Signs of further growth in seaborne dry bulk trade have been reinforced by evidence of pickups under way in the economies of China, Japan, the USA and Europe. Additional import demand for raw materials, fuels, and other industrial commodities in many countries could be accompanied by larger requirements for grain and soya in some areas.

The latest (October) IMF assessment of the global outlook for economic activity suggests that a moderate strengthening is likely, despite slowdowns in several emerging countries. Cautious estimates point to the advanced country group’s GDP growth improving from a sluggish 1.2% this year to a more healthy 2% in 2014. But China’s economic growth is expected to continue slackening from 7.6% this year to 7.3% next year.


Seaborne coal trade prospects still look quite bright, and more expansion in the dominant steam coal sector is foreseeable. Much of this enlargement probably will be concentrated among Asian importers. As shown in table 1, key steam coal buyers in this region could see a 5% increase during 2013, raising their overall total to over 600mt (million tonnes), although in some individual countries very limited extra volumes are a possibility.

Coal’s expanding contribution to the global energy picture continues apace. Most attention is focused on China and India because of the large scale of potential import growth. But many other countries are significant. For example, reports suggest that Morocco’s annual purchases could rise steeply from the current 6mt when a new coal-fired power station is completed.


Recently revised forecasts by Australia’s Bureau of Resources and Energy Economics provide an optimistic view of global iron ore trade development. In 2013 the world total (which includes land movements, but is mostly seaborne) could increase by 90mt or 8%, reaching 1,216mt, followed by a further 91mt (7%) advance next year, to 1,307mt.

These BREE estimates are based on a positive view of China’s import demand, which contributes the largest part of the global growth envisaged. Extra imports into China are expected to comprise the majority of this year’s world increase. Next year, however, a larger proportion could be contributed by several other importers, possibly including a much bigger volume into India.


Estimates of China’s grain imports in the current 2013/14 crop year ending June are still being ratcheted upwards. This process is encouraging a brighter outlook for global trade, in the absence of signs of any large rises elsewhere. Among other importers negative changes are still prominent, including expected downturns in the Middle East and Europe.

Imports of wheat and coarse grains into Africa, a region comprising one-fifth of world trade, seem likely to be flat in the current crop year. There are no signs of greatly increased volumes into either North Africa of sub-Saharan Africa. The latest International Grains Council estimates showed North Africa’s total rising only marginally by 1%, to 35.1mt. In sub-Saharan Africa an unchanged 19.8mt is expected.

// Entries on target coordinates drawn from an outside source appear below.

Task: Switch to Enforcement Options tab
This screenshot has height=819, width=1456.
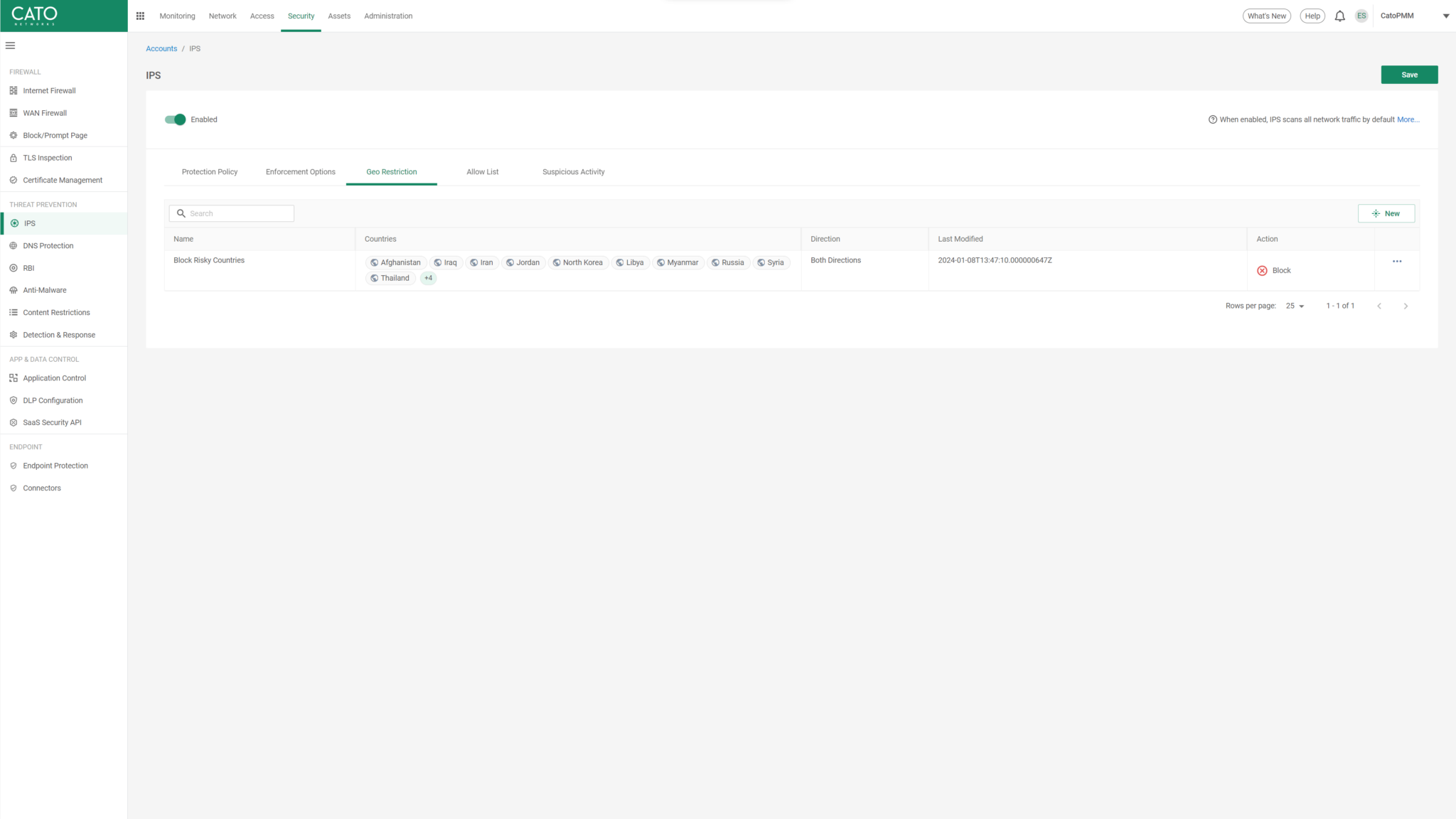Action: click(300, 172)
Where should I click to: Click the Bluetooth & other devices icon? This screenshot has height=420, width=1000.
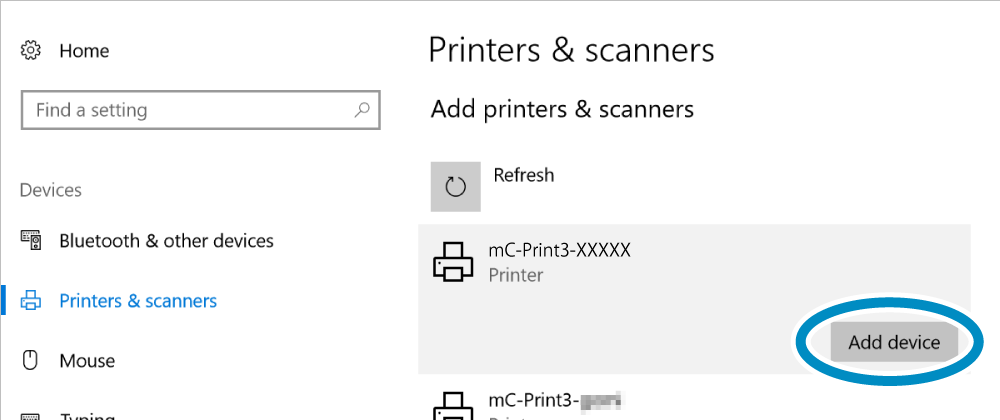31,241
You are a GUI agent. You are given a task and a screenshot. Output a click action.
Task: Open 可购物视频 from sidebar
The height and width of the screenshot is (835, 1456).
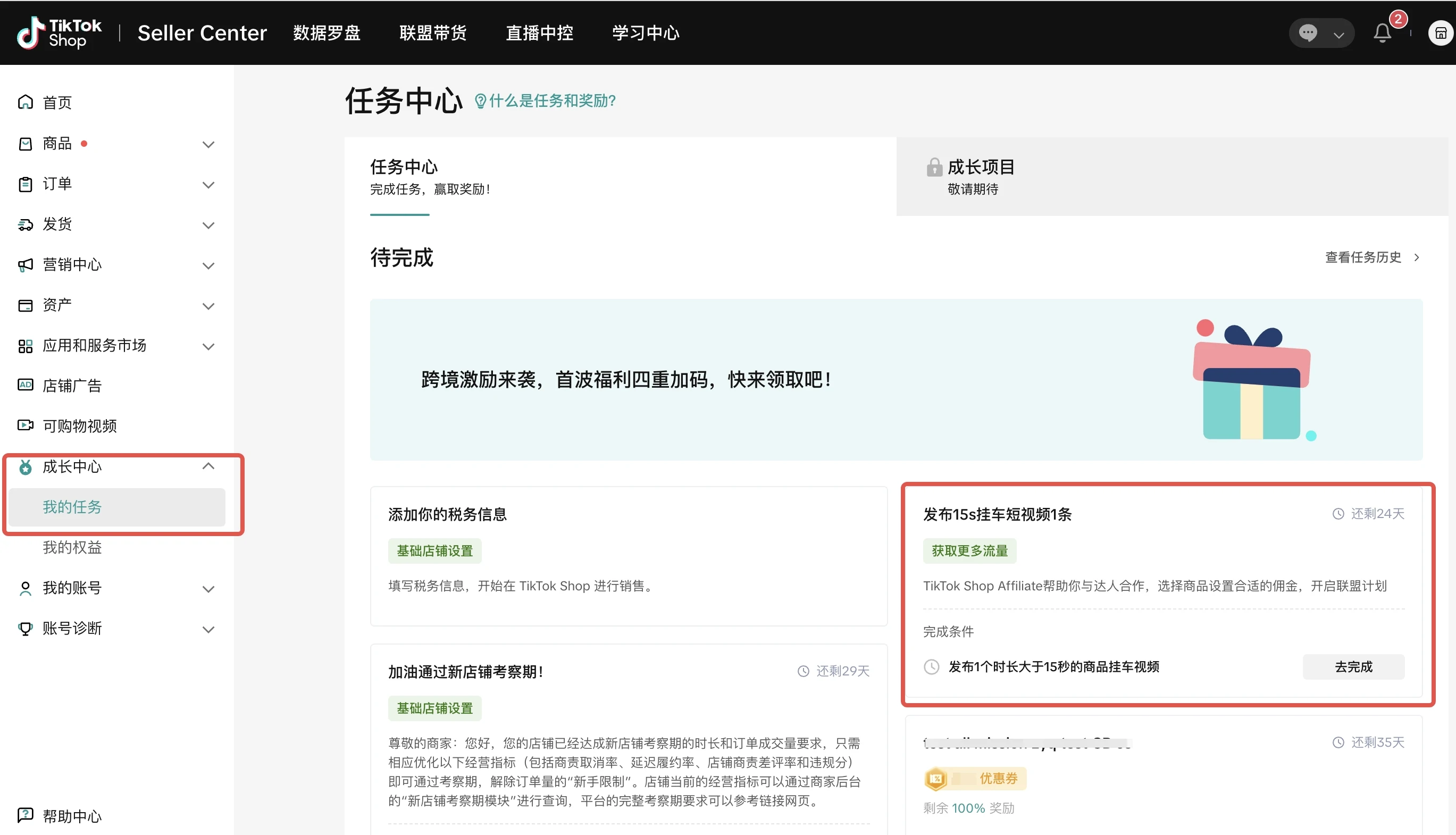pyautogui.click(x=79, y=425)
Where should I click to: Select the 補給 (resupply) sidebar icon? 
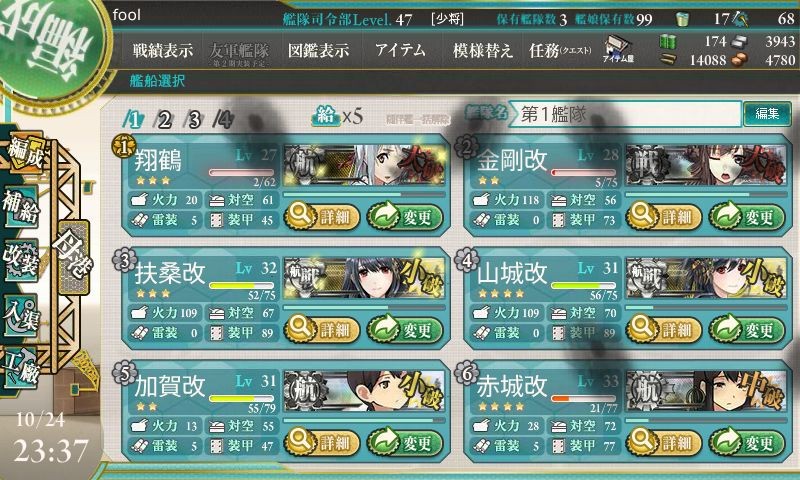click(x=21, y=207)
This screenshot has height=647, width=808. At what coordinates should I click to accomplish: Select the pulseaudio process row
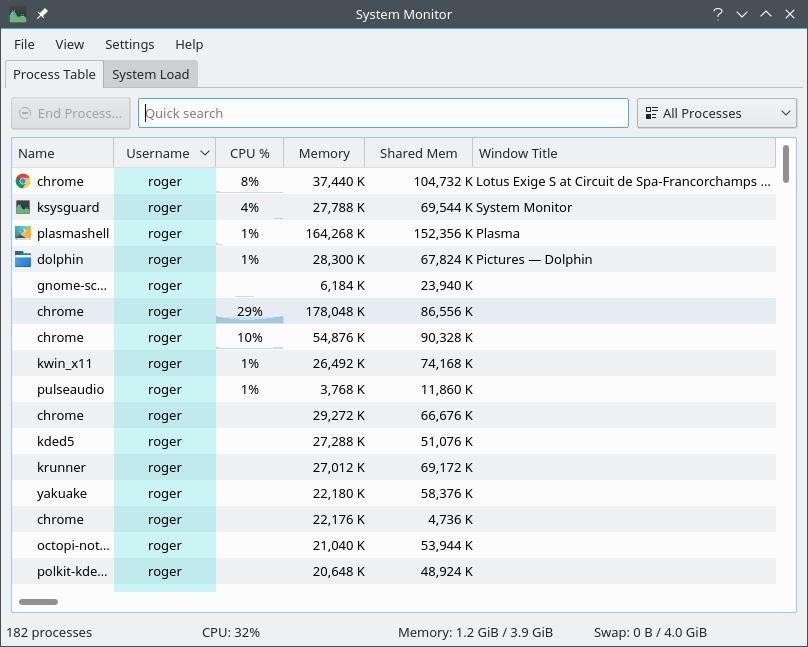click(70, 389)
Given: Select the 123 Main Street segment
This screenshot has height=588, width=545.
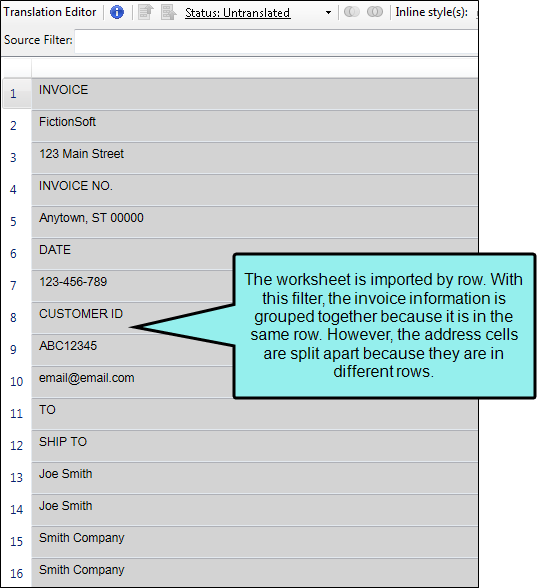Looking at the screenshot, I should 254,158.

Various agricultural and related commodities form part of the minor bulk trade sector. Seaborne movements of oilseeds (excluding soyabeans) and meal, rice, sugar, plus fertilizers apparently totalled about 330mt last year, and some signs indicate a small increase in 2013.


Among bulk carrier size groups, the Capesize sector seems set to experience the sharpest deceleration in fleet growth during 2013. Newbuilding deliveries will be greatly reduced, possibly by as much as 45% (table 2). Despite the large reduction in scrapping which is also likely, the Capesize fleet’s expansion this year may be down to under 6%, about half of last year’s expansion and well below the very rapid growth seen previously. From 279m dwt at end-2012, a total of about 295m dwt at the end of this year is estimated.